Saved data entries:
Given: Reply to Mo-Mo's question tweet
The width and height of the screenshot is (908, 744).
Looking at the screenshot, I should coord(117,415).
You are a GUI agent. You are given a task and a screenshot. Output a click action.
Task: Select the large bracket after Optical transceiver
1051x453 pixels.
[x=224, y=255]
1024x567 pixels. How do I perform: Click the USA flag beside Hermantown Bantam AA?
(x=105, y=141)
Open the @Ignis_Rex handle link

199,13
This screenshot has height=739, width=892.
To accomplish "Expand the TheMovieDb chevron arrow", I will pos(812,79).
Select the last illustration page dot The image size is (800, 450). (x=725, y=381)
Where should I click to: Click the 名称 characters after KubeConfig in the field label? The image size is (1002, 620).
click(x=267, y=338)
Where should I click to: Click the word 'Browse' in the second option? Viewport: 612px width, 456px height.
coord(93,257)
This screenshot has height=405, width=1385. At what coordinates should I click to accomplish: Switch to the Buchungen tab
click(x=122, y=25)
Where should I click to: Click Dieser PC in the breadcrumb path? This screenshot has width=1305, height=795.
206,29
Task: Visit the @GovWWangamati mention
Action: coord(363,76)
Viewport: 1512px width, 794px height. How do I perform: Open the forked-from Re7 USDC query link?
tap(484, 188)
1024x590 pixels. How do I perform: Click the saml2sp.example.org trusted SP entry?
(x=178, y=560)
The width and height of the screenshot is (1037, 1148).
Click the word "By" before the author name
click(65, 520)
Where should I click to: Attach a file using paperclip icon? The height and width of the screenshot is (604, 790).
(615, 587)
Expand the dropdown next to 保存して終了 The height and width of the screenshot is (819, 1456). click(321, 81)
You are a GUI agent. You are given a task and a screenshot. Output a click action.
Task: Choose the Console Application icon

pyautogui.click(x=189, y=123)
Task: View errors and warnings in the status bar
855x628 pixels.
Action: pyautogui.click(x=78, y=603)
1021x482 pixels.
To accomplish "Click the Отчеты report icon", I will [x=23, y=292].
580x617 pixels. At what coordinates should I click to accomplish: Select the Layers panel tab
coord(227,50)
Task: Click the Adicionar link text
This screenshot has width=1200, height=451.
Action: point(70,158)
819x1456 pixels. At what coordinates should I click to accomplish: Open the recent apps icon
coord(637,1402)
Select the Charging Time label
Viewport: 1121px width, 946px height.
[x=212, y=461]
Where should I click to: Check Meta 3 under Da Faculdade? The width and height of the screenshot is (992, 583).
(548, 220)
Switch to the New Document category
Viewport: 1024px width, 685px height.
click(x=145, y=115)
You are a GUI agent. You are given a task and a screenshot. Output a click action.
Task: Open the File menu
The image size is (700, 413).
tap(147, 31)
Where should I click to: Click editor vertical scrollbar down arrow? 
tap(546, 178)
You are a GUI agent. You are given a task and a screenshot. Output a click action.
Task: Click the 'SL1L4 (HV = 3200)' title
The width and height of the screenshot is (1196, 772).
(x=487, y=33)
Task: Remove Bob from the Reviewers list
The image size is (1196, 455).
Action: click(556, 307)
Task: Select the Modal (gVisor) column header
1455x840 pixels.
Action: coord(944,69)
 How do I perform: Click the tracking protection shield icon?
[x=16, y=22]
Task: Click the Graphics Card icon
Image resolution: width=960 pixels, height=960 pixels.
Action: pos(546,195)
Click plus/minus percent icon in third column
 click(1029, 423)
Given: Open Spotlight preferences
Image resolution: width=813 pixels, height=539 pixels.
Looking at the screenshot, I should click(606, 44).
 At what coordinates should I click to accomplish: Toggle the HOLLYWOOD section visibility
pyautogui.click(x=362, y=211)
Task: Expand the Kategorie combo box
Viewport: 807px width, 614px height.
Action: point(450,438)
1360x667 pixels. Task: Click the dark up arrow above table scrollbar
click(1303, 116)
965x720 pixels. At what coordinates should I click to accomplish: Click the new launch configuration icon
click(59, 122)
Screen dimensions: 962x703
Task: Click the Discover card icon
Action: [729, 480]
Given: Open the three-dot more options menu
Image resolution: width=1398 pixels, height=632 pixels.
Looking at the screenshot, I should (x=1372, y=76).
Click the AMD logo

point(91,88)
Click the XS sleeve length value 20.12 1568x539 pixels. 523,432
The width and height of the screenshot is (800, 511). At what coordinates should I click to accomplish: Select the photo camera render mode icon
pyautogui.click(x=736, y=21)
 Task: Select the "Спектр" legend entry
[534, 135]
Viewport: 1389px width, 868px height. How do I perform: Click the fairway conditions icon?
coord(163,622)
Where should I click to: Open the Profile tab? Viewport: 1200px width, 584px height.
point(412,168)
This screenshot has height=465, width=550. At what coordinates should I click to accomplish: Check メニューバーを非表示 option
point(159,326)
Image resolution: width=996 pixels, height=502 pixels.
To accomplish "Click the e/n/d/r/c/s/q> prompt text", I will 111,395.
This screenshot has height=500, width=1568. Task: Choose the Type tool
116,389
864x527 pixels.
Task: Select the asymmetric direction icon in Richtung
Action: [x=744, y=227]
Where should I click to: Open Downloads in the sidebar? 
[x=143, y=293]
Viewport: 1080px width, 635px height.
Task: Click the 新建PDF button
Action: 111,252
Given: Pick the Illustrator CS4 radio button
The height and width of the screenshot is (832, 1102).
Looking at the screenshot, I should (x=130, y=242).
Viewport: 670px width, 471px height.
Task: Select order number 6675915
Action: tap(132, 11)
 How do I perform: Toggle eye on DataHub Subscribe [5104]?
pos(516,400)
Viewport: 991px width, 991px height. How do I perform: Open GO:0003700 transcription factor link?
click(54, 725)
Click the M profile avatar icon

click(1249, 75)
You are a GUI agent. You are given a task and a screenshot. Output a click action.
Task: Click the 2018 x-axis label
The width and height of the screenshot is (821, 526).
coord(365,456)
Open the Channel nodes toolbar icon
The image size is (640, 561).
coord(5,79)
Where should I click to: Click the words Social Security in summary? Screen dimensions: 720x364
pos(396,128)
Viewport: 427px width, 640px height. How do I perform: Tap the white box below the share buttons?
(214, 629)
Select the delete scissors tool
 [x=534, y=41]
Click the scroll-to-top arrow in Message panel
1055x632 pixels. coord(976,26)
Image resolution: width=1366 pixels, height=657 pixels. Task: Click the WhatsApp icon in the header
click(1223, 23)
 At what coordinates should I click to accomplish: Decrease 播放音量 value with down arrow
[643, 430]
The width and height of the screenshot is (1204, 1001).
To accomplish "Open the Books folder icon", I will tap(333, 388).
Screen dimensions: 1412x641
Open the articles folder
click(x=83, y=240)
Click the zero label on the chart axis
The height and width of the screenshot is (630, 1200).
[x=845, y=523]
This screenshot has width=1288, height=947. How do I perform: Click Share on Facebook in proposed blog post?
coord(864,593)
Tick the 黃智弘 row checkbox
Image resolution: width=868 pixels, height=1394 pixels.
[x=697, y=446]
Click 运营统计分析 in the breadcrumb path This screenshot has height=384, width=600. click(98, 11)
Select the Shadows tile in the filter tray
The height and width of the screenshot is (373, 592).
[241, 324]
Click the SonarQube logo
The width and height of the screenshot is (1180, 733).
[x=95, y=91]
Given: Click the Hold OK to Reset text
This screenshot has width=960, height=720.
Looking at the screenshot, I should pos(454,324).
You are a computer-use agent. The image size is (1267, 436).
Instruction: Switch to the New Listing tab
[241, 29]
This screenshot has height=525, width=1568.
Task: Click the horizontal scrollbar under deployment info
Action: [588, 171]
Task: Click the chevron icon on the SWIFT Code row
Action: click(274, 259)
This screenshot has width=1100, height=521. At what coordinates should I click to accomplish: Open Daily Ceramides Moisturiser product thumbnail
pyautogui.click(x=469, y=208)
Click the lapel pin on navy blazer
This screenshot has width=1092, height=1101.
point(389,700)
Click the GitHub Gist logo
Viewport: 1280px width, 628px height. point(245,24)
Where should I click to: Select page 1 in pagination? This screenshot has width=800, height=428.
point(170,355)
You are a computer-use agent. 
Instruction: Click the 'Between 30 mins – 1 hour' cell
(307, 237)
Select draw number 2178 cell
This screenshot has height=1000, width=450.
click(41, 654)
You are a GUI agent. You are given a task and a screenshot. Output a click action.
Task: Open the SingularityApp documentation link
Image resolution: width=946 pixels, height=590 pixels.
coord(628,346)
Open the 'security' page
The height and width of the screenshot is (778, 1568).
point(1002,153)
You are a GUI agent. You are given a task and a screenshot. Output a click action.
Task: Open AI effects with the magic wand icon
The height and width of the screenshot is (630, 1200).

• _What is required_
Looking at the data above, return every line from the one with "1024x590 pixels. How" down to the one with "Given: Open Spotlight preferences", exactly and inclusively.

• _Exercise answer_
1024x590 pixels. How do I perform: Click the saml2sp.example.org trusted SP entry?
(x=178, y=560)
The width and height of the screenshot is (1037, 1148).
Click the word "By" before the author name
click(65, 520)
Where should I click to: Attach a file using paperclip icon? The height and width of the screenshot is (604, 790).
(615, 587)
Expand the dropdown next to 保存して終了 The height and width of the screenshot is (819, 1456). click(321, 81)
You are a GUI agent. You are given a task and a screenshot. Output a click action.
Task: Choose the Console Application icon

pyautogui.click(x=189, y=123)
Task: View errors and warnings in the status bar
855x628 pixels.
Action: pyautogui.click(x=78, y=603)
1021x482 pixels.
To accomplish "Click the Отчеты report icon", I will [x=23, y=292].
580x617 pixels. At what coordinates should I click to accomplish: Select the Layers panel tab
coord(227,50)
Task: Click the Adicionar link text
This screenshot has width=1200, height=451.
Action: point(70,158)
819x1456 pixels. At what coordinates should I click to accomplish: Open the recent apps icon
coord(637,1402)
Select the Charging Time label
Viewport: 1121px width, 946px height.
[x=212, y=461]
Where should I click to: Check Meta 3 under Da Faculdade? The width and height of the screenshot is (992, 583).
(548, 220)
Switch to the New Document category
Viewport: 1024px width, 685px height.
click(x=145, y=115)
You are a GUI agent. You are given a task and a screenshot. Output a click action.
Task: Open the File menu
The image size is (700, 413).
tap(147, 31)
Where should I click to: Click editor vertical scrollbar down arrow? 
tap(546, 178)
You are a GUI agent. You are given a task and a screenshot. Output a click action.
Task: Click the 'SL1L4 (HV = 3200)' title
The width and height of the screenshot is (1196, 772).
(x=487, y=33)
Task: Remove Bob from the Reviewers list
The image size is (1196, 455).
Action: click(556, 307)
Task: Select the Modal (gVisor) column header
1455x840 pixels.
Action: coord(944,69)
 How do I perform: Click the tracking protection shield icon?
[x=16, y=22]
Task: Click the Graphics Card icon
Image resolution: width=960 pixels, height=960 pixels.
Action: pos(546,195)
Click plus/minus percent icon in third column
 click(1029, 423)
Given: Open Spotlight preferences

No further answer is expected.